Python Nitter/DeepL/Misskey Glue
I don’t really like Python. As a language. Whitespace as a way to delimit blocks of code is not my cup of tea. But I still use it, and one of the ways I’ve used it recently is to hook a few services together.
Nitter
Nitter is a self-hosted interface to twitter that doesn’t require javascript to use. Interestingly, it’s written in Nim, which is a language I know nothing about and would like to try one day. But the main point is that it provides a plain HTML interface to twitter, which is always going to be far less work to scrape than Twitter itself.
DeepL
DeepL is a free, with paid options, translation service. It has a simple API, and a python module that takes all of the work you’d otherwise have to do and wraps it up in straight-forward functions.
Misskey
Misskey is one of a few ActivityPub implementations, of which the servers implementing it make up the “Fediverse”. I have no real interest in federated social media, but it [ActivityPub] stands as a natural interface into which I can push content pulled from twitter by means of scraping nitter.

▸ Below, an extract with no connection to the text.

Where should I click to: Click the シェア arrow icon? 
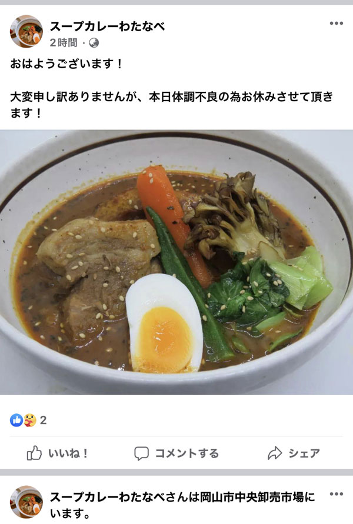pyautogui.click(x=275, y=453)
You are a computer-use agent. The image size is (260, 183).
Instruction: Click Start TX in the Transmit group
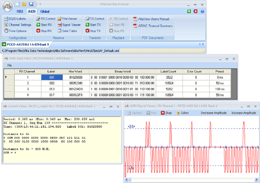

There are a few different implementations that have larger adoption than Misskey. From my understanding, Misskey is largely the work of an individual programmer in Japan, and it makes a number of incompatible changes that limit the number of native applications that can be used with it. For the moment, ‘MilkTea’ and ‘SubwayTooter’ are the only two clients that support it.

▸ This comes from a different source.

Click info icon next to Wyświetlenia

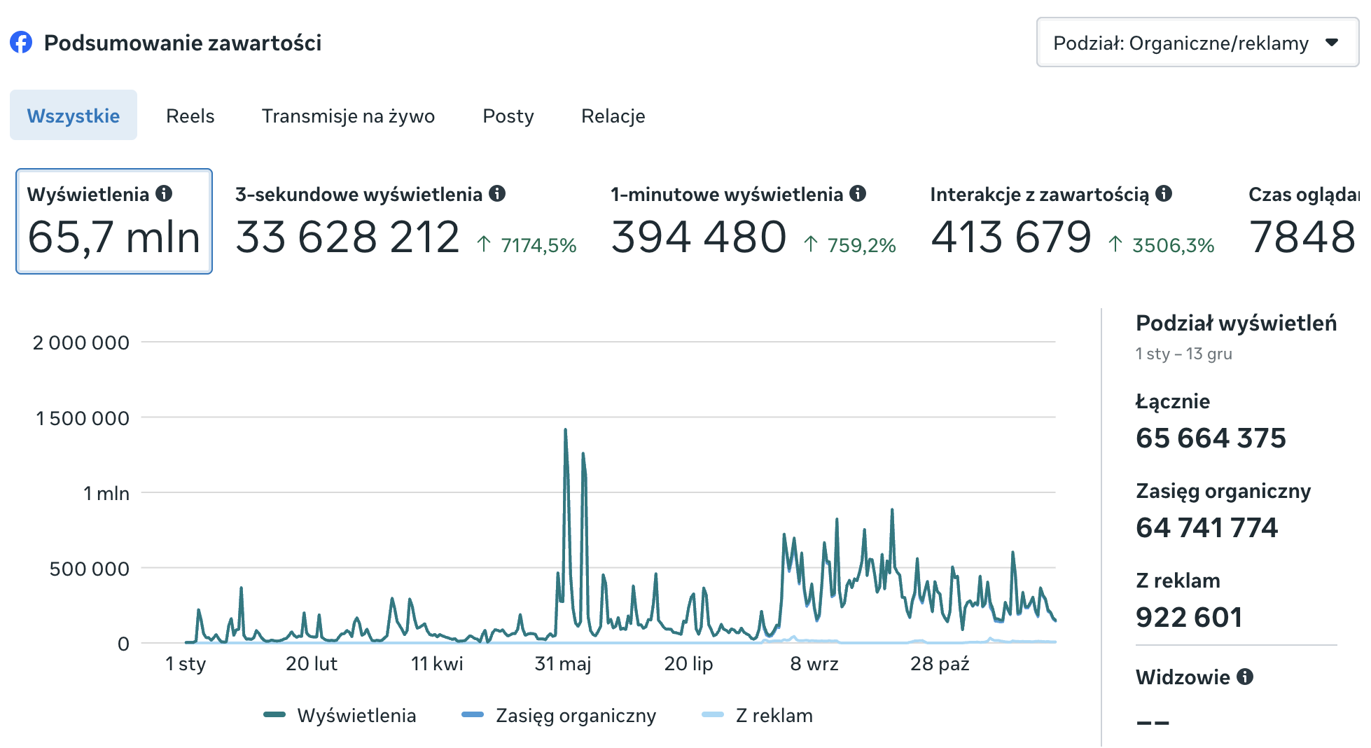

I could run Mastodon, and I have ran Pleroma. But the interface for Misskey is miles ahead of both in my own opinion, and my needs are quite minimal, making that the deciding factor between competing implementations.
nitter-misskey.py
This isn’t the full script, but I’ll at least include the core logic:
Configuration is provided in a TOML file as an argument to the script. The file, at a minimum, contains enough information to authenticate to the correct misskey instance, to know which twitter handle to scrape through which nitter instance, what DeepL API key to use, and where the Sqlite3 database for that handle exists.
# Misskey app config
app_config = config["app"]
miss_api = app_config["url"]
miss_token = app_config["token"]
# Nitter config
# DeepL config
# Sqlite config
# And so on
We start by fetching the Nitter page for the specified handle, doing some checking for return code to make sure we’re fine to go ahead. If we get back a 429, which would be odd for a locally-hosted instance, we back-off.
try:
print(f"[ GET ] Performing GET on {source_url}/{source_timeline}")
body = requests.request("GET", source_url + "/" + source_timeline)
except Exception as e:
print(f"[ GET ] Failed to fetch {source_url}{source_timeline}")
print(e)
sys.exit(1)
while (body.status_code == 429):
if (body.status_code != 200):
Presuming we have a valid body of HTML, we use BeatifulSoup to parse the contents. Ideally, Nitter will eventually provide an API to do this, rather than requiring matching for specific div classes. Some handling is implemented to avoid catching retweets. The text of the tweet is hashed and checked against sqlite to ensure we don’t process tweets we’ve already handled. If an image was attached, we fetch the full image and push it to Misskey’s ‘Drive’, which is a storage area for files for each user. We record the ID Misskey returns so we can use it in the post we’re about to make.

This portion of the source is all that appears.